Faut-il en rire ou en pleurer ? Les spéculations vont bon train. Et pas seulement chez les fonctionnaires du RND qui constituent cet ectoplasme politique sorti directement de l’officine qui l’a fabriqué de toutes pièces pour parasiter l’activité des partis modernistes et qui, à la longue, a fini par se prendre au sérieux au point d’oser se poser en exemple de la grande militance de conviction.
L’usure de la scène médiatique a fait que chacun y va de sa petite hypothèse pour reposer la question redondante de savoir si le « nouveau » premier ministre peut être l’homme de la situation.
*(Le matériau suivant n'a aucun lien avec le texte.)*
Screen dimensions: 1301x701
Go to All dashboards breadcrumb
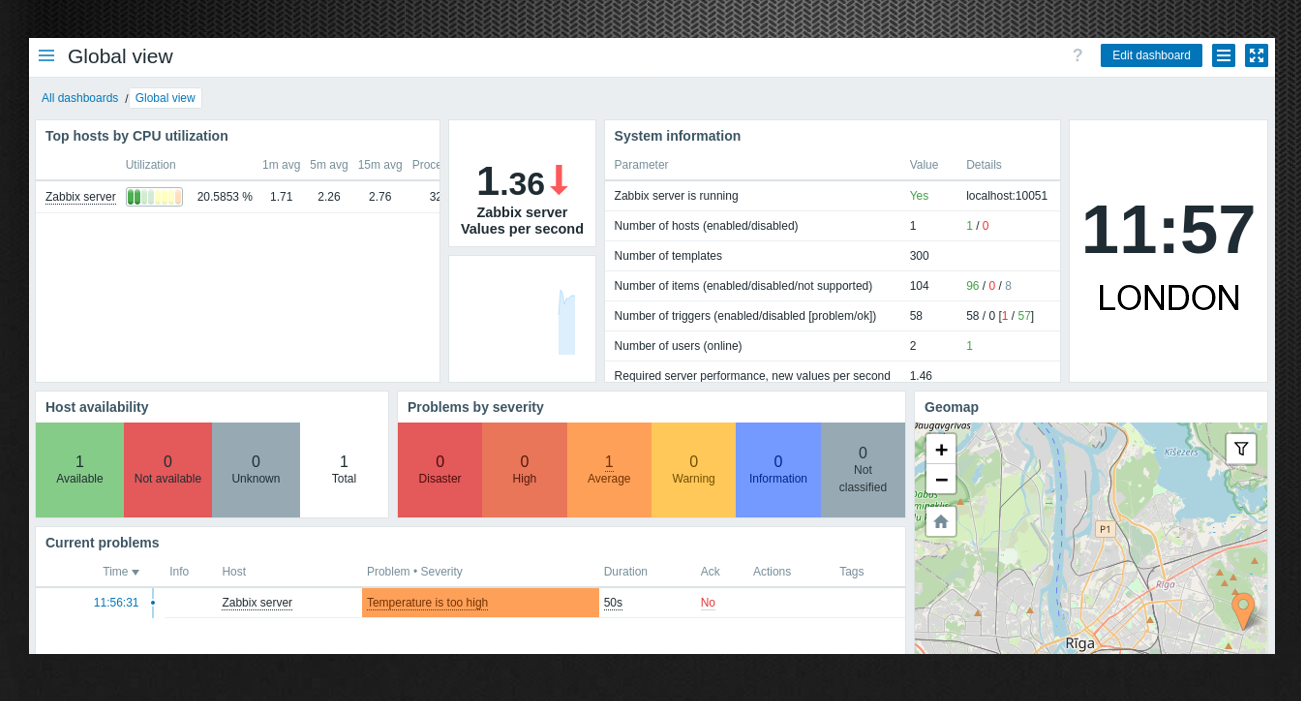coord(80,98)
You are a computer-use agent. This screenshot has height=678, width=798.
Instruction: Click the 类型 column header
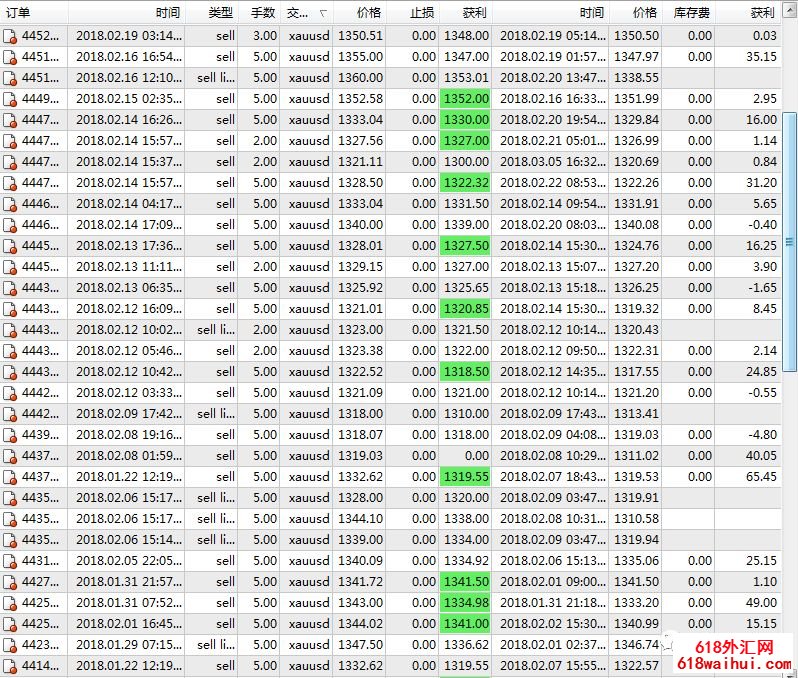coord(220,13)
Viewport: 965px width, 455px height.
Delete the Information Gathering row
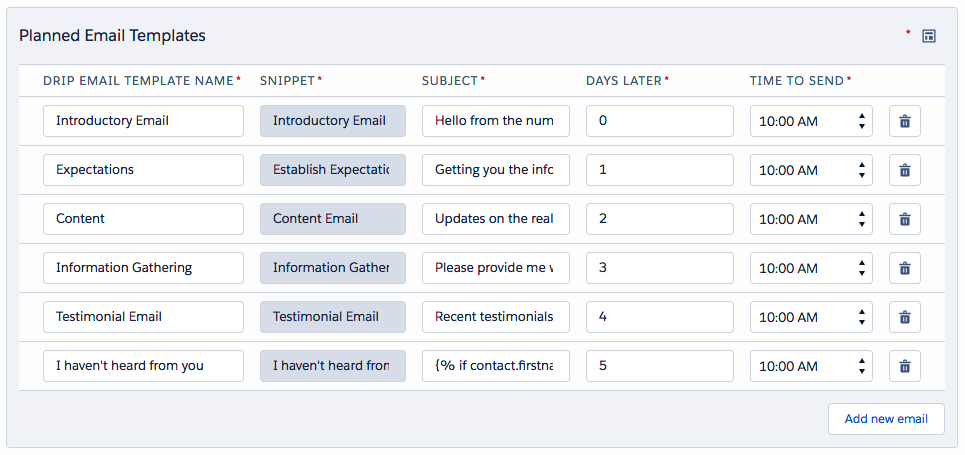pyautogui.click(x=904, y=268)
Or la situation au quadruple plans politique, économique, social et financier exige autonomie de pensée, audace dans l’initiative et imagination pour la mise en oeuvre. Sachant que l’état de décomposition avancée du pays est le résultat d’un dogmatisme bureaucratique qui est, en bonne partie, l’oeuvre de celui dont on annonce une quatrième et salvatrice naissance, on peut douter de l’avènement d’un renouveau radical de la part d’un personnage qui assume d’être le label du système.
Tebboune qui a affirmé vouloir séparer l’argent ( sale) de la vie économique avait été salué par les « observateurs » comme une précieuse graine ayant survécu aux râteaux prédateurs des clans qui ont épuisé le terreau du système. Il est aujourd’hui décrié par les mêmes laudateurs comme un conservateur qui allait « attaquer les chefs d’entreprises ». Défense de rire.
Ouyahia est connu par une constance : aller toujours plus loin que ce que veulent ses tuteurs. Il faut rappeler qu’il n’a jamais démissionné d’un poste et qu’à trois reprises, il n’est sorti du palais du gouvernement qu’après en avoir été congédié. On ne s’expose pas à un grand risque de désaveu en supposant qu’il en sera de même pour ce quatrième tour de piste.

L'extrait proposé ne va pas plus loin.